ISO 1600, f/4.5, 1/20th Second
Postage stamps have been carrying the mails of the world to their destinations since the 1840s. Before this time, ink and hand-stamps (hence the word 'stamp'), usually made from wood or cork, were often used to frank the mail and confirm the payment of postage. The first adhesive postage stamp, commonly referred to as the Penny Black, was issued in the United Kingdom in 1840. The invention of the stamp was a part of the attempt to reform and improve the postal system in the United Kingdom of Great Britain and Ireland which in the early 19th century was in disarray and rife with corruption. There are varying accounts of the inventor or inventors of the stamp. In 1845 some postmasters in the United States issued their own stamps, but it was not until 1847 that the first official U.S. stamps were created, 5 and 10 cent issues depicting Benjamin Franklin and George Washington.

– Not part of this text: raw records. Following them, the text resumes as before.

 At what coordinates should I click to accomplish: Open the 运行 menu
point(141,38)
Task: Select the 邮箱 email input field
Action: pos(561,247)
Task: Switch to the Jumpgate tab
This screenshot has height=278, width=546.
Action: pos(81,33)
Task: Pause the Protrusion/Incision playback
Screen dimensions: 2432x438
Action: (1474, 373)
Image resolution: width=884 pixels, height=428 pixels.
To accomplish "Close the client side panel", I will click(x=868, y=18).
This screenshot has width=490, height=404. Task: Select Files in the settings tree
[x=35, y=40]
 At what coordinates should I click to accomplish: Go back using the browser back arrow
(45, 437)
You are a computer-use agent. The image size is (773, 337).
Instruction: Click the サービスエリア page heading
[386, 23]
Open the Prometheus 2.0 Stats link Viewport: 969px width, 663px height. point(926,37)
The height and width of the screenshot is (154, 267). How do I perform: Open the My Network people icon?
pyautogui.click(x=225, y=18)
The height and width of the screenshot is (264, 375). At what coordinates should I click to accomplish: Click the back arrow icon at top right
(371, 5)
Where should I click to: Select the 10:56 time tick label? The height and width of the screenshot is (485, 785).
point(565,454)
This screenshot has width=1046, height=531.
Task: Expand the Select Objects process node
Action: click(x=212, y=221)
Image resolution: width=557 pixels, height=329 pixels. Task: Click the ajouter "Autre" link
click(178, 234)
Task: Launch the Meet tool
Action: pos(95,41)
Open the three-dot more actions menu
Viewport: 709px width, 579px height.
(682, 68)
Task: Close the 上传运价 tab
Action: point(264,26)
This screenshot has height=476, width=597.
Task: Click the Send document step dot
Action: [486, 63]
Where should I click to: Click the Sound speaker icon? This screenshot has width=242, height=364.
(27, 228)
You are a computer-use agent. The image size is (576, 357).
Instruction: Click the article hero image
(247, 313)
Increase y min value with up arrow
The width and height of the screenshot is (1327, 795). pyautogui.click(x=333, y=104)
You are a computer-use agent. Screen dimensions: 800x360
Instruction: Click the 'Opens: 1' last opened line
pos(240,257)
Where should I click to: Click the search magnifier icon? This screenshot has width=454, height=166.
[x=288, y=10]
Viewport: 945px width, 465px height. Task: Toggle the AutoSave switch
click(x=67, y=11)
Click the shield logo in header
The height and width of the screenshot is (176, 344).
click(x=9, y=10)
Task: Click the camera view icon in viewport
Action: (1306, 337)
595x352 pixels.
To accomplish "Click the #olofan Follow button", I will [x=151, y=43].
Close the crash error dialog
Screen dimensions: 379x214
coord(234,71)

Before the introduction of postage stamps, mail in the UK was paid for by the recipient, a system that was associated with an irresolvable problem: the costs of delivering mail were not recoverable by the postal service when recipients were unable or unwilling to pay for delivered items, and senders had no incentive to restrict the number, size, or weight of items sent, whether or not they would ultimately be paid for.
The postage stamp afforded convenience for both the mailer and postal officials, more efficiently recovered costs for the postal service, and ultimately resulted in a better, faster postal system. With the conveniences stamps offered, their use resulted in greatly increased mailings during the 19th and 20th centuries. Postage stamps during this era were the most popular way of paying for mail, but by the end of the twentieth century were rapidly being eclipsed by the use of metered postage and bulk mailing by businesses. The same result with respect to communications by private parties occurred over the last decade of the 20th century and the first decade of the 21st due to declining cost of long distance telephone communications and the development and explosive spread of electronic mailing ("e-mail" via the Internet) and bill paying systems had.
As postage stamps with their engraved imagery began to appear on a widespread basis, historians and collectors began to take notice. The study of postage stamps and their use is referred to as philately. Stamp collecting can be both a hobby and a form of historical study and reference, as government-issued postage stamps and their mailing systems have always been involved with the history of nations.
Stamp collecting is a popular hobby. Collecting is not the same as philately, which is defined as the study of stamps. It is not necessary to closely study stamps in order to enjoy collecting them. Many casual collectors enjoy accumulating stamps without worrying about the details. The creation of a valuable or comprehensive collection, however, may require some philatelic knowledge.